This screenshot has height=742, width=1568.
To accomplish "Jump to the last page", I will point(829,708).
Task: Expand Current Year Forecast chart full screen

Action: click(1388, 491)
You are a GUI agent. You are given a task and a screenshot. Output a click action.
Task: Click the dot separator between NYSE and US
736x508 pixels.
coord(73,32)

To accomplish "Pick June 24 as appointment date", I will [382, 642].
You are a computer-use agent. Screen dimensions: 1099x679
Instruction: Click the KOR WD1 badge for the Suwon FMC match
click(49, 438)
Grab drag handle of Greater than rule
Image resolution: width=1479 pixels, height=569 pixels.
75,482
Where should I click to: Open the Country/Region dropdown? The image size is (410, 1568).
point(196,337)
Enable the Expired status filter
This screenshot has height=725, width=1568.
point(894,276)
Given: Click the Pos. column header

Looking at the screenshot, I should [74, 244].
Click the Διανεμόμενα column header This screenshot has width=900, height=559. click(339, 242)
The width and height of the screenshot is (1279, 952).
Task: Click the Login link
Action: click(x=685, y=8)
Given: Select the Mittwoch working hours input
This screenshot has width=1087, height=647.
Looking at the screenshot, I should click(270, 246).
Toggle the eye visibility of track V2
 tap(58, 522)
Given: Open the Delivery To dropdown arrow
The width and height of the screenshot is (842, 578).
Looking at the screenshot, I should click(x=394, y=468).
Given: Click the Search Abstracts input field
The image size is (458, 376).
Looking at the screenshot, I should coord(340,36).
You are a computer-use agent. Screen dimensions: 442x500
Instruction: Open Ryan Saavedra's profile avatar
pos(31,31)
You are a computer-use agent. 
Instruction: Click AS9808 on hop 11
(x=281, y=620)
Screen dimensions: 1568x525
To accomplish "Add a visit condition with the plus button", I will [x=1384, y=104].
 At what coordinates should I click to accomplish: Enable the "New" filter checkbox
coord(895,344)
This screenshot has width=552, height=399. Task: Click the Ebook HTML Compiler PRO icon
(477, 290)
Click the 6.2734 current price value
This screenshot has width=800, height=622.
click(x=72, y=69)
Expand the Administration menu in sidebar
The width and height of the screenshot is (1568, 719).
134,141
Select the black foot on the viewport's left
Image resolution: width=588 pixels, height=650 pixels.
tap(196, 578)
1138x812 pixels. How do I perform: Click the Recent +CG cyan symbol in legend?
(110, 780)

.....

▶ **Task details**:
Copy every one of the rows above word for word, keeping each line as it is.

▶ **Task output**:
This screenshot has height=742, width=1568.
To accomplish "Jump to the last page", I will point(829,708).
Task: Expand Current Year Forecast chart full screen

Action: click(1388, 491)
You are a GUI agent. You are given a task and a screenshot. Output a click action.
Task: Click the dot separator between NYSE and US
736x508 pixels.
coord(73,32)

To accomplish "Pick June 24 as appointment date", I will [382, 642].
You are a computer-use agent. Screen dimensions: 1099x679
Instruction: Click the KOR WD1 badge for the Suwon FMC match
click(49, 438)
Grab drag handle of Greater than rule
Image resolution: width=1479 pixels, height=569 pixels.
75,482
Where should I click to: Open the Country/Region dropdown? The image size is (410, 1568).
point(196,337)
Enable the Expired status filter
This screenshot has height=725, width=1568.
point(894,276)
Given: Click the Pos. column header

Looking at the screenshot, I should [74, 244].
Click the Διανεμόμενα column header This screenshot has width=900, height=559. click(339, 242)
The width and height of the screenshot is (1279, 952).
Task: Click the Login link
Action: click(x=685, y=8)
Given: Select the Mittwoch working hours input
This screenshot has width=1087, height=647.
Looking at the screenshot, I should click(270, 246).
Toggle the eye visibility of track V2
 tap(58, 522)
Given: Open the Delivery To dropdown arrow
The width and height of the screenshot is (842, 578).
Looking at the screenshot, I should click(x=394, y=468).
Given: Click the Search Abstracts input field
The image size is (458, 376).
Looking at the screenshot, I should coord(340,36).
You are a computer-use agent. Screen dimensions: 442x500
Instruction: Open Ryan Saavedra's profile avatar
pos(31,31)
You are a computer-use agent. 
Instruction: Click AS9808 on hop 11
(x=281, y=620)
Screen dimensions: 1568x525
To accomplish "Add a visit condition with the plus button", I will [x=1384, y=104].
 At what coordinates should I click to accomplish: Enable the "New" filter checkbox
coord(895,344)
This screenshot has width=552, height=399. Task: Click the Ebook HTML Compiler PRO icon
(477, 290)
Click the 6.2734 current price value
This screenshot has width=800, height=622.
click(x=72, y=69)
Expand the Administration menu in sidebar
The width and height of the screenshot is (1568, 719).
134,141
Select the black foot on the viewport's left
Image resolution: width=588 pixels, height=650 pixels.
tap(196, 578)
1138x812 pixels. How do I perform: Click the Recent +CG cyan symbol in legend?
(110, 780)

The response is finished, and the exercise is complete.